Après l’offensive lancée par l’armée contre les insurgés talibans dans la vallée de Swat, le pays est frappé par une vague d’attentats-suicides meurtriers. Le sort des quelque deux millions de réfugiés qui fuient les combats dans la Province de la frontière du Nord-Ouest inquiète d’autant plus que l’Etat paraît incapable d’assumer leur secours. Et, pourtant, loin d’être dominée…

par les fondamentalistes, la société civile est vivace et entreprenante dans ce pays de 150 millions d’habitants. En témoigne l’initiative rapportée dans l’article ci-dessous, paru le 19 mai 2009 dans les colonnes du New York Times. La traduction est de la rédaction d’Eglises d’Asie.

 

L’idée était simple, mais au Pakistan, dans un pays qui palabre mais n’agit que très peu, elle avait presque des relents de rébellion. A Lahore, un groupe de jeunes Pakistanais, fatigués d’entendre leur famille se plaindre du gouvernement, ont décidé de ne pas joindre leurs voix à ce concert de lamentations en prenant eux-mêmes les choses en main : tous les dimanches, ils prendraient des pelles, iraient en ville et ramasseraient les ordures.

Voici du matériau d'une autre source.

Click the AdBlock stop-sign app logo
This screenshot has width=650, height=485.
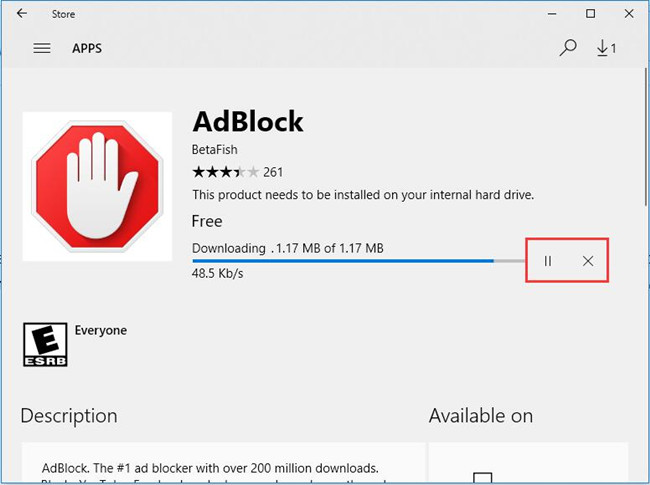pos(97,187)
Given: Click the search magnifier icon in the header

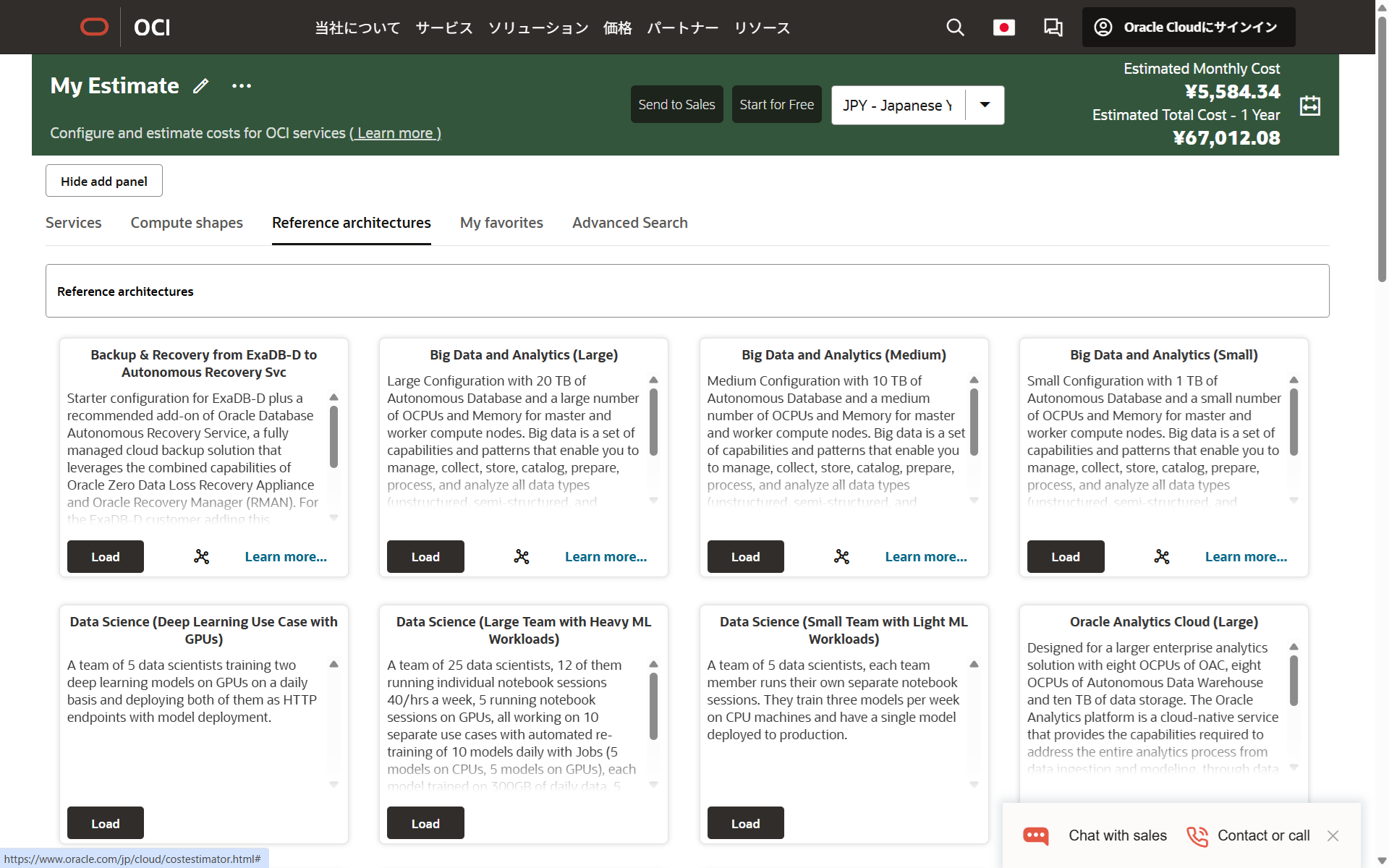Looking at the screenshot, I should click(955, 27).
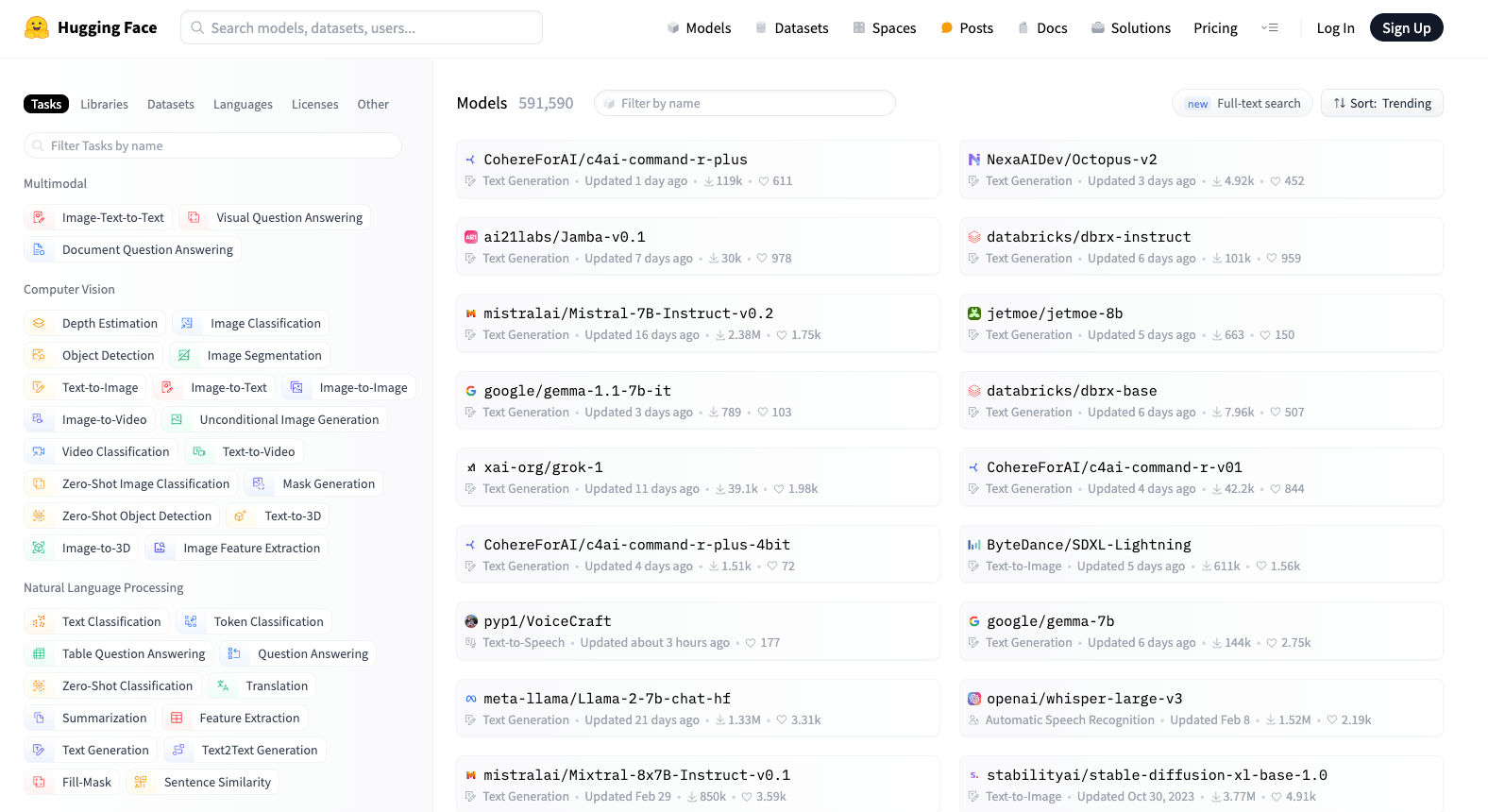
Task: Click the Depth Estimation task icon
Action: pos(39,324)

C’était tout à fait étrange de faire ça pour des élèves d’un des collèges privés les plus huppés de la ville, qui passaient habituellement leurs dimanches après-midi à se reposer dans leurs maisons climatisées. Mais ils se sont sentis encouragés par le récent succès du mouvement des avocats, qui, par des manifestations nationales de protestation, avait contraint le gouvernement à remettre en poste le président de la Cour suprême, précédemment démis de ses fonctions. Et leur désir de sensibiliser le public était irrépressible.

« Tout le monde critique sans cesse le gouvernement, mais personne ne fait rien, explique Shoaib Ahmed, 21 ans, un des organisateurs. Alors, pourquoi ce ne serait pas nous qui ferions quelque chose ? »

Ces jeunes se sont donc connectés sur Facebook et ont invité tous leurs amis à ramasser les ordures le dimanche. Les ordures, comme le dit Shoaib Ahmed, « font partie des choses les plus basiques. Ce n’est pas un sujet de controverse et cela se ramasse facilement ».

Le Pakistan est un pays perclus de problèmes, de l’islamisme extrémiste à la pauvreté la plus extrême. Mais ces jeunes gens montrent un autre aspect de ce pays, une drôle de nouvelle génération, qui regarde avec scepticisme les privilèges de ses parents et réunit les mollahs et les généraux dans un même dédain. « La jeunesse du Pakistan veut voir changer les choses », explique Shahram Azhar, le chanteur de Laal, un groupe de rock pakistanais, représentatif de cette jeunesse à l’attitude rebelle.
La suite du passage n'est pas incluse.